Exercise instructions: Within the records below, find the line with "Instruction: Close the" and the line with "Screen dimensions: 566x338", then reproduce exactly those two lines and all lines between them, without any picture.

Start of Block

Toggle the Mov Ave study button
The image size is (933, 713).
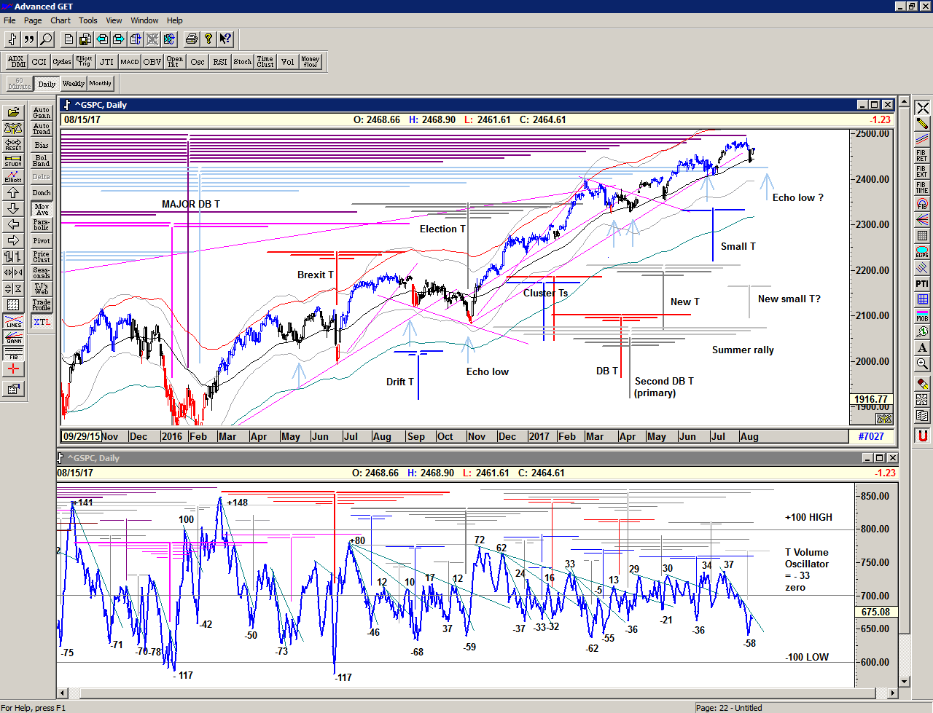pos(42,209)
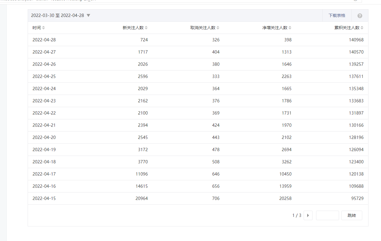
Task: Click the 1 / 3 page indicator
Action: coord(296,215)
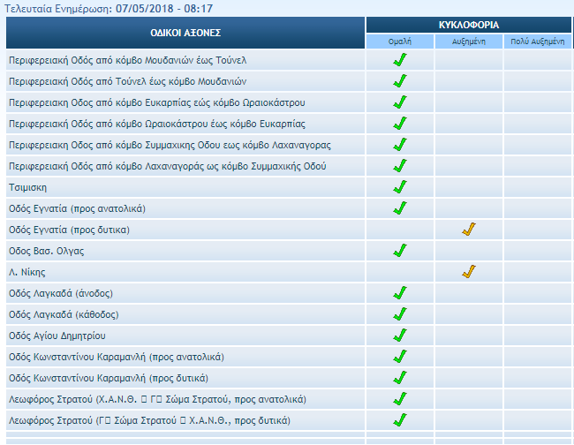Select the Πολύ Αυξημένη column header
Image resolution: width=574 pixels, height=445 pixels.
(538, 41)
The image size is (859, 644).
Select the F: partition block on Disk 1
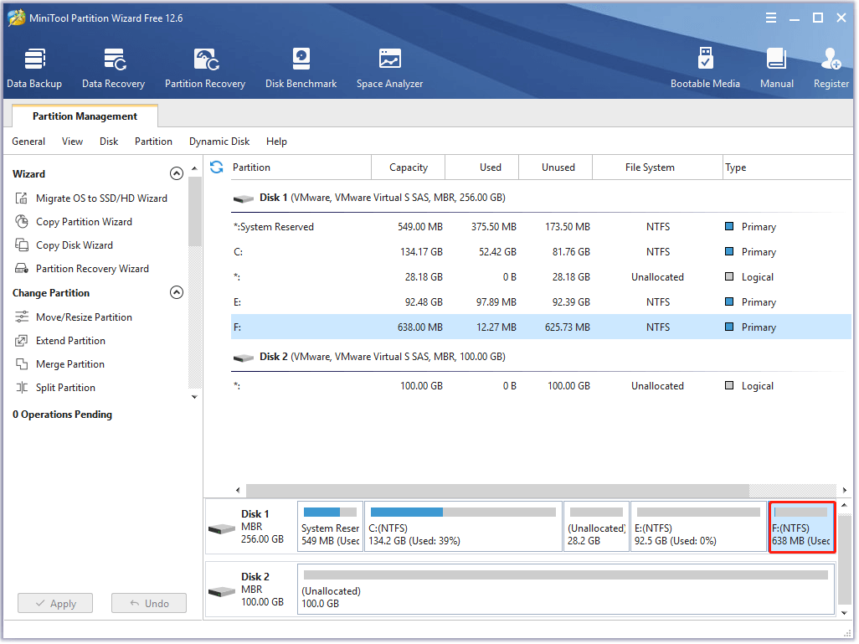[x=801, y=526]
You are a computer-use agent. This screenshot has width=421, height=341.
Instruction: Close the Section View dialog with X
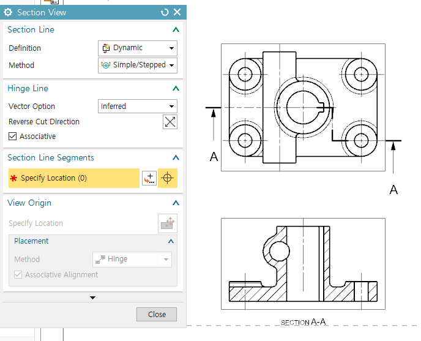(x=177, y=12)
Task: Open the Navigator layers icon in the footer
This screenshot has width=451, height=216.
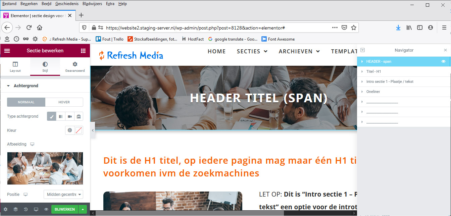Action: [15, 209]
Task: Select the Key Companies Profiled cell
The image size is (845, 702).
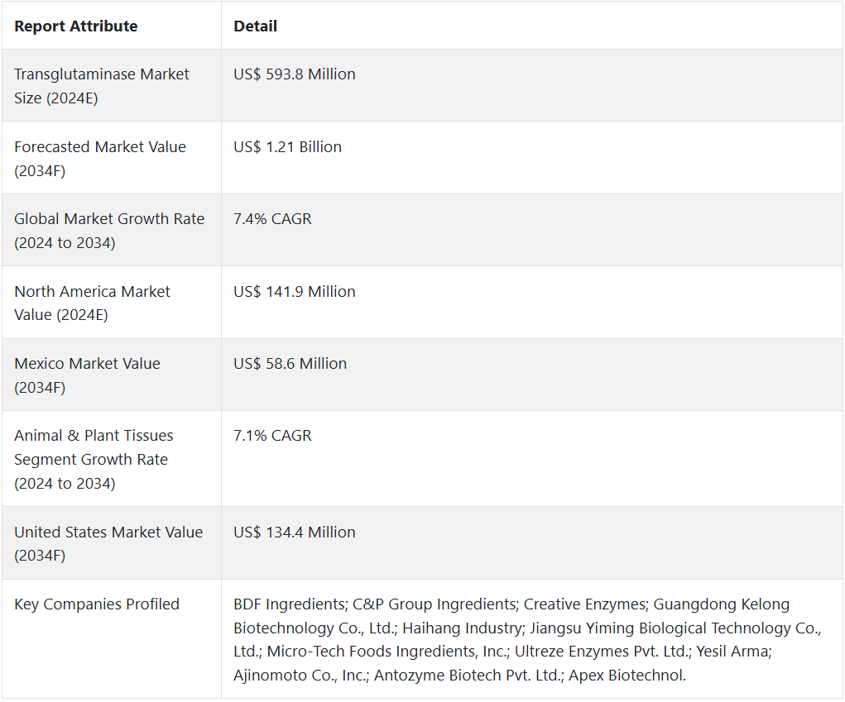Action: (x=97, y=604)
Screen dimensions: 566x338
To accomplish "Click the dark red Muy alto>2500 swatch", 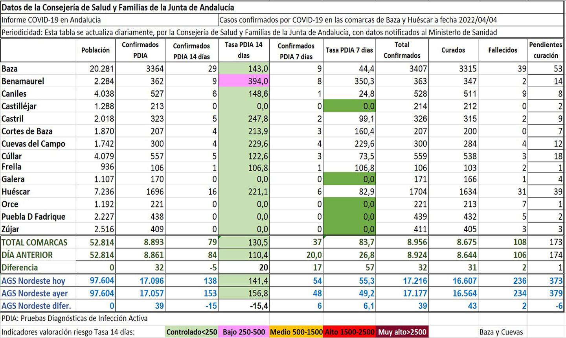I will (402, 332).
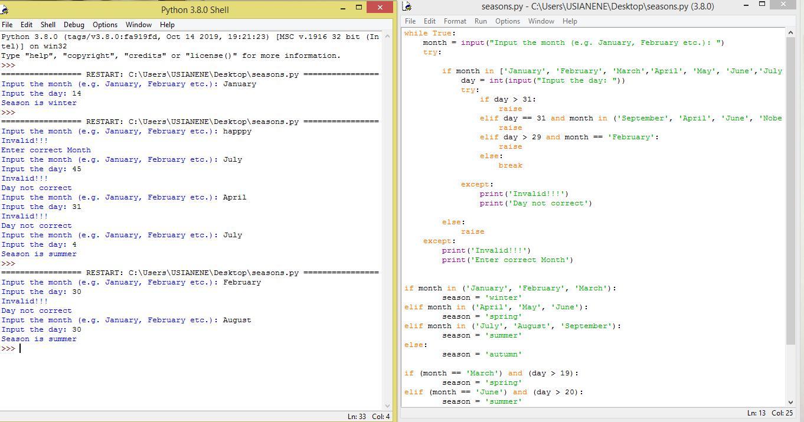
Task: Open the Window menu in the Shell
Action: click(138, 25)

End of Block

Response:
Instruction: Close the Section View dialog with X
(x=177, y=12)
Task: Open the Navigator layers icon in the footer
This screenshot has width=451, height=216.
Action: [15, 209]
Task: Select the Key Companies Profiled cell
The image size is (845, 702).
Action: (x=97, y=604)
Screen dimensions: 566x338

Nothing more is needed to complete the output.